Work item :: Reproduce word for word the part of the gallium passage below that begins at the words "Like many of" and stops after "any valuation model.".

(Passage for review)

If this figure leaves you scratching your head, take heart from knowing that the wider market also had difficulty valuing it.

This was evident from the Mount Ridley share price, which rose steadily over the next three days from 0.5c to 2.5c for a market cap of $20 million, as investors slowly got their heads around valuations.

With gallium well and truly ensconced on the US list of critical metals, and rightly so given its key role in high-technology and defence applications, the reaction was understandable.

Like many of its peers on this now hawked-around list, the gallium market is completely controlled by our friends in China. This explains in part why investors had so much trouble valuing the Mount Ridley resource. There simply isn’t a liquid market for this stuff, to say the least, and therefore it is near-impossible to assign a price to any valuation model.

All this brings us to the question of Nimy Resources and the impending gallium resource at its Block 3 discovery in WA.

Nimy says it has outlined high-grade gallium over a large area close to the surface with assays exceeding 300gpt. The final touches are now being put on the maiden JORC resource, which will open the door to further offtake and funding discussions.

(End Passage for review)
(Entries shown)

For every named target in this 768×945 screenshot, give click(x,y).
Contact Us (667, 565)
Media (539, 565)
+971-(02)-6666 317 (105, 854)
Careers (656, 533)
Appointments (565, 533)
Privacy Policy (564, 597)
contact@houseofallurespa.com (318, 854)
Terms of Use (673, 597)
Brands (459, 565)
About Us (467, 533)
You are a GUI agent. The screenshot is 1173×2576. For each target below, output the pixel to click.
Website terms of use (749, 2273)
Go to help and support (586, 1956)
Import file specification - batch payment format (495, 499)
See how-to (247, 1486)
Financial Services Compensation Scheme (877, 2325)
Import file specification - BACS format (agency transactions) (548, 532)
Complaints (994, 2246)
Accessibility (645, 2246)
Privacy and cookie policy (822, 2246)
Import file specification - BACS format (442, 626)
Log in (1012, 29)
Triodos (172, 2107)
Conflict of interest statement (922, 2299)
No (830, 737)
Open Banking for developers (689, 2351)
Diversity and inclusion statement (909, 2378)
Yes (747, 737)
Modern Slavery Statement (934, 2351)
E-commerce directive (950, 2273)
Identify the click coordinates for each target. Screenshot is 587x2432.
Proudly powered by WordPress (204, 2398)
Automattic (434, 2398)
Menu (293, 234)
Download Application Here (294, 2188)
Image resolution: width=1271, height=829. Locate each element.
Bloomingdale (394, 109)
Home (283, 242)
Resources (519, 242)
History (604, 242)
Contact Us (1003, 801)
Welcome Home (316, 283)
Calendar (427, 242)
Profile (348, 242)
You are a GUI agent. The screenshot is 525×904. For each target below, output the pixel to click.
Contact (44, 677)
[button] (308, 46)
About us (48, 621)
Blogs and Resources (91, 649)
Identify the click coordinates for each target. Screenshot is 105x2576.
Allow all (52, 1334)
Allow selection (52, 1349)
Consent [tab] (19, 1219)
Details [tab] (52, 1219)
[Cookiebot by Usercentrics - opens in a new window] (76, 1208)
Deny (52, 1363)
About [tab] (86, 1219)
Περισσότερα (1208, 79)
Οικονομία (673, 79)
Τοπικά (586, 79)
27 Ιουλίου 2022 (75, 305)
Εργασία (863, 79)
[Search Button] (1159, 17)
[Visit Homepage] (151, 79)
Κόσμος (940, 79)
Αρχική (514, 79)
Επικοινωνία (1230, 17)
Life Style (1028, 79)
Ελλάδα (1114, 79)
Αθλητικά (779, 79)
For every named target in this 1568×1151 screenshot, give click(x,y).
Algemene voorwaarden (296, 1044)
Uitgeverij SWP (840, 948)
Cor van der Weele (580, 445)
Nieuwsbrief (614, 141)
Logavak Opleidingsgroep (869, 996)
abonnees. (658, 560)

(End Entries shown)

Your solution ::
Like many of its peers on this now hawked-around list, the gallium market is completely controlled by our friends in China. This explains in part why investors had so much trouble valuing the Mount Ridley resource. There simply isn’t a liquid market for this stuff, to say the least, and therefore it is near-impossible to assign a price to any valuation model.